Jesus said, “Most assuredly, I say to you, unless one is born again, he cannot see the kingdom of God” (John 3:3). What did Jesus mean? He obviously did not mean that we all must get inside our mother’s womb and come out again. Jesus was not talking about physical rebirth, but spiritual rebirth (regeneration). We all enter this world spiritually dead as a consequence of Adam’s fall. To become a Christian one must be born again. A Christian is someone who has undergone spiritual rebirth.
This spiritual rebirth is not something a human being can accomplish on his own; he cannot simply decide to be born again and then do it. Just as a person who is physically dead is unable to raise himself physically, one who is spiritually dead is unable to raise himself spiritually. Only God can cause a person to be born again. “But God … even when we were dead in trespasses, made us alive” (Ephesians 2:5). Just as Jesus came upon Paul with a bright light that struck him to the ground, blinded him, and forever changed him, so God sovereignly comes into the heart of each one He chooses to restore to spiritual life. As the gospel is preached in all the world, God sovereignly opens a person’s heart so they believe in Jesus. As Paul preached to Lydia, “the Lord opened her heart to heed the things spoken by Paul” (Acts 16:14). God and God alone causes regeneration to occur; it is His initiative.
When God reaches into the life of a sinful human being and causes regeneration to occur, the spiritual rebirth happens instantaneously. One moment a person is spiritually dead; the next moment he is born again. He may not be aware of the change that has occurred and may never be able to pinpoint the moment of his rebirth. In some cases spiritual rebirth happens in infancy, as in the case of John the Baptist (Luke 1:15). Nevertheless, regeneration is a spiritual reality that takes place internally and transforms a person from spiritual death to spiritual life.
Because it is not always possible to pinpoint the moment of spiritual rebirth, many professing Christians struggle to find assurance that regeneration has truly taken place in their lives. But assurance comes when we realize that we do not have to know when we were born again in order to know that we are born again (we don’t have to know when the sun came up in order to know that it is up). Assurance that spiritual rebirth has taken place, then, comes when we see the effects or fruits of regeneration in our life. The fruits of regeneration pointed out in God’s Word are (1) a true faith in Christ.
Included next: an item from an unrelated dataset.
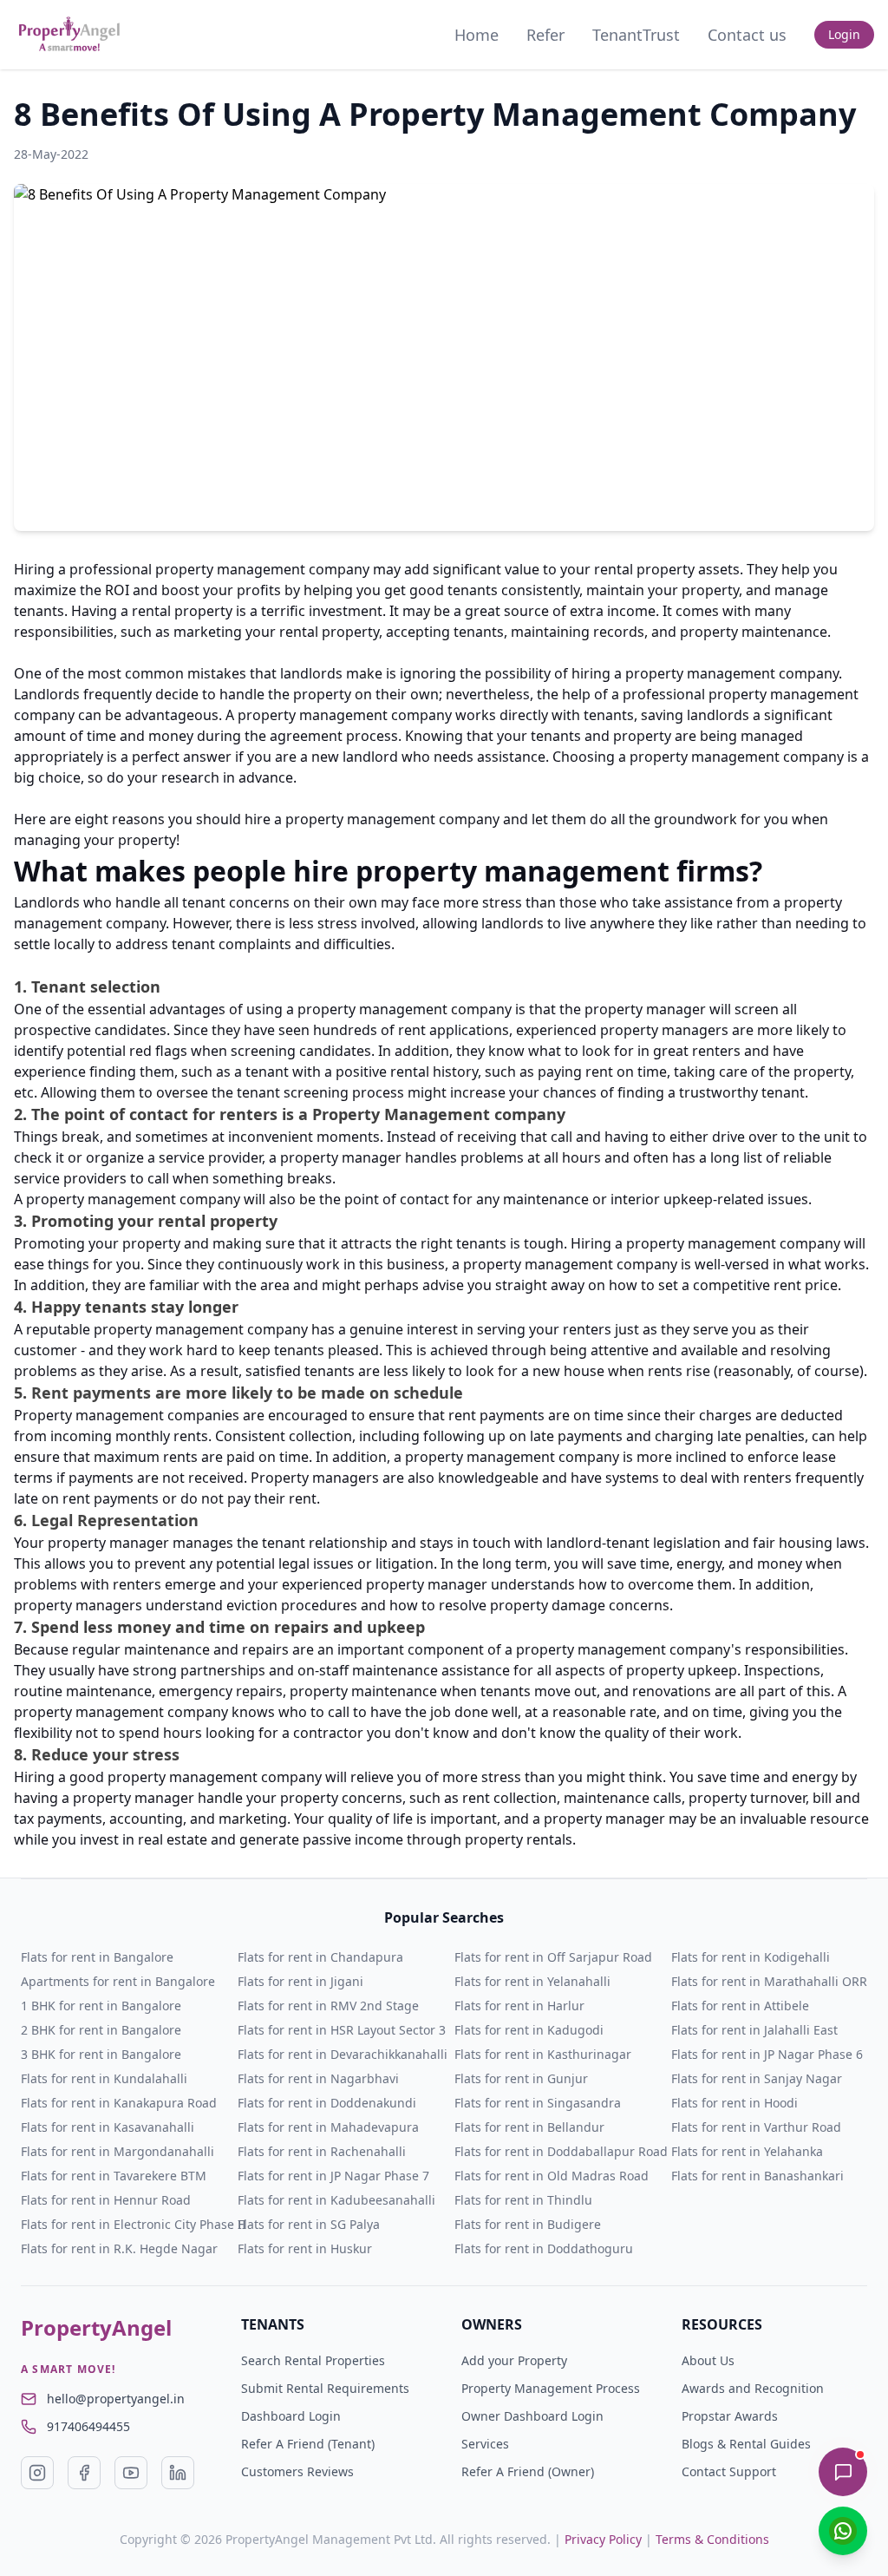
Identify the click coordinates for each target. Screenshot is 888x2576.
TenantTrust (636, 34)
We know we have been born again if we believe that Jesus Christ is the Messiah, the Son of the living God (Matthew 16:17); (2) a childlike fear of God. We come to have a love and affection for God we did not have before. This affection is far from perfect, but it is there and it is real. Our soul begins to thirst for God (Psalm 42:1-2); (3) a godly sorrow for our sins. We begin to hate the sin we used to love; (4) a hunger and thirst for righteousness (Matthew 5:6). Our greatest desire is to obey all of God’s commandments out of love for Christ. Christ said, “If you love Me, keeps My commandments” (John 14:15).
Spiritual rebirth, once accomplished, is permanent. God does not abort what He conceives and brings to life. Instead, He preserves those to whom He grants spiritual rebirth. “He who has begun a good work in you will complete it until the day of Jesus Christ” (Philippians 1:6). Just as Jesus lost none of His true disciples (John 17:12), He will lose none of His true followers now.
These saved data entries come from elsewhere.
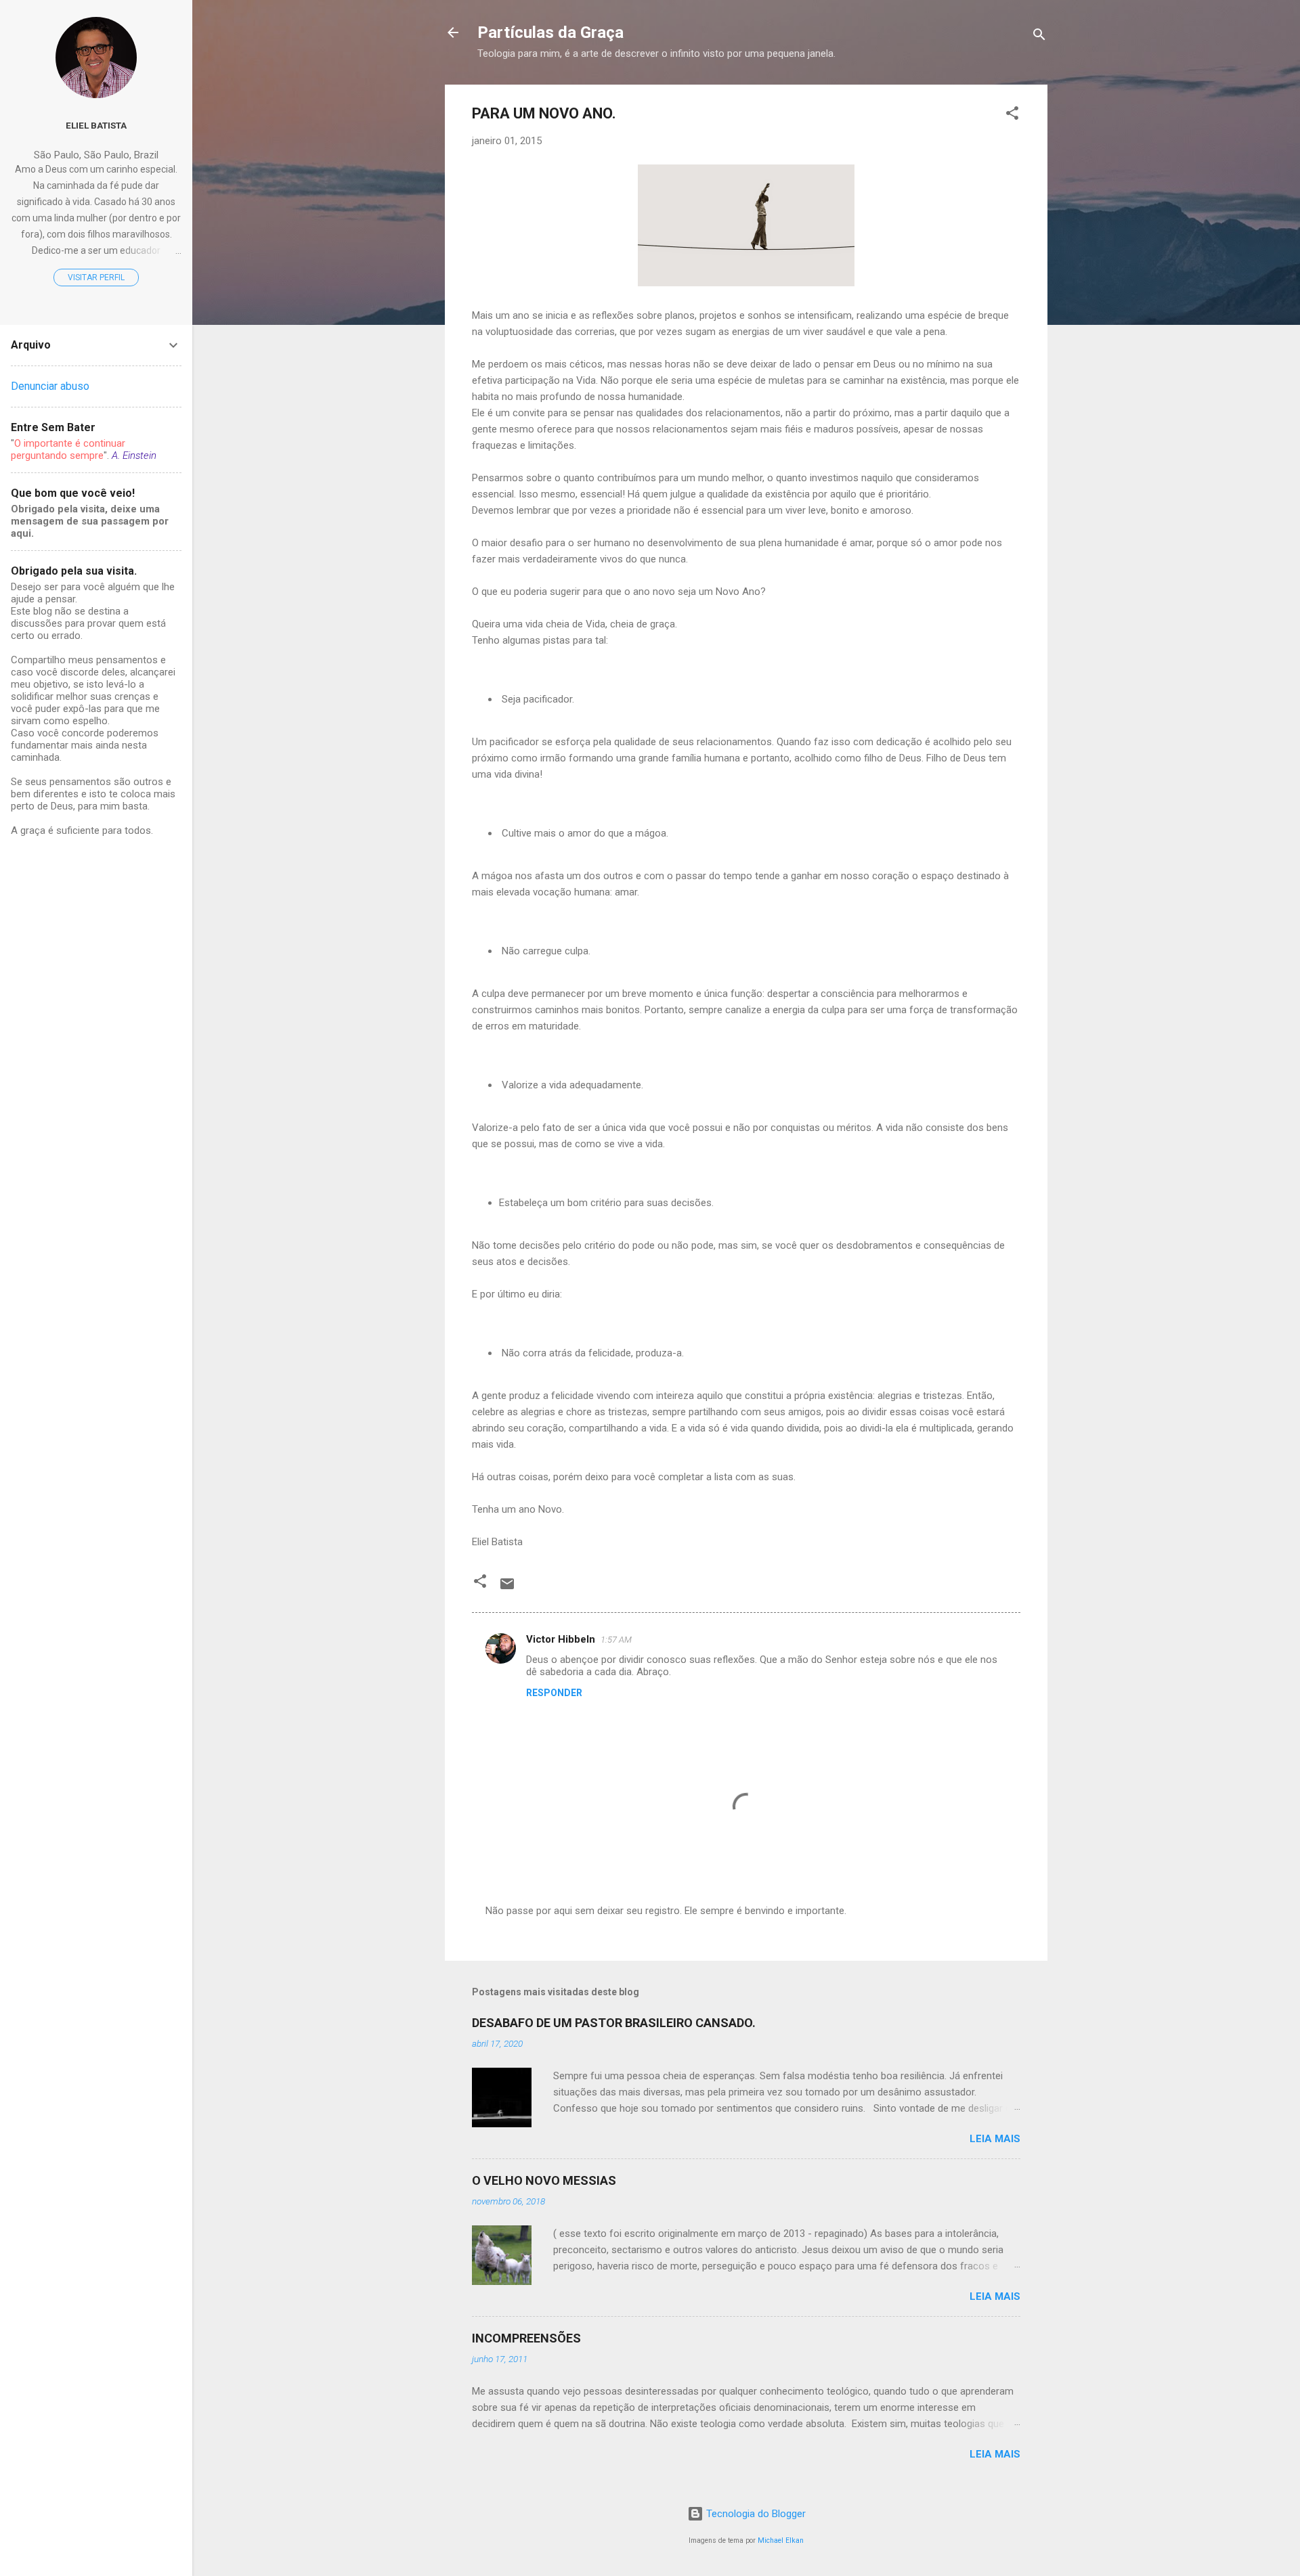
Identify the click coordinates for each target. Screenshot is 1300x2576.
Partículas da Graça (550, 32)
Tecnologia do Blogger (754, 2514)
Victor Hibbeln (560, 1639)
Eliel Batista (96, 125)
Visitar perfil (96, 277)
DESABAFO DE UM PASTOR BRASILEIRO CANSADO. (614, 2023)
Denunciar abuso (50, 386)
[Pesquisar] (1039, 37)
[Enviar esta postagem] (507, 1588)
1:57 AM (616, 1640)
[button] (1012, 115)
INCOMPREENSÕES (526, 2338)
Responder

We must also realize that regeneration is just the beginning of the Christian life. When God regenerates us, He changes us forever. But He doesn’t stop there. Just as a newly born baby has much growing to do, so newly born believers have much growing to do. Being born again does not remove all of the corruption of our heart. Great capacity for evil remains in the hearts of those who have been born again. It must be resisted and replaced by Christlikeness. This is a lifelong process known as sanctification, or growth in holiness. Whereas regeneration is a work of God alone, sanctification is a work in which we participate with God. That is why the Lord commands us to be sanctified (2 Corinthians 7:1).
The Lord gives us tools which He promises to use to cause us to grow spiritually. The Lord’s primary tool is His Word. By reading, studying, memorizing, and hearing it preached, we learn His will for our lives and experience the comfort of the Scriptures. The Lord also uses the sacraments (Baptism and the Lord’s Supper) to strengthen and increase our faith. He also uses prayer and worship. By taking our cares, thanks, and praises to Him, we grow in love for Him and we grow in dependence on Him. By worshiping and fellowshipping with God’s people on a regular basis we are held accountable and encouraged in our Christian walk. By making diligent use of such means, we move on from the starting point of our new birth to the ending point of our glorification in God’s eternal kingdom.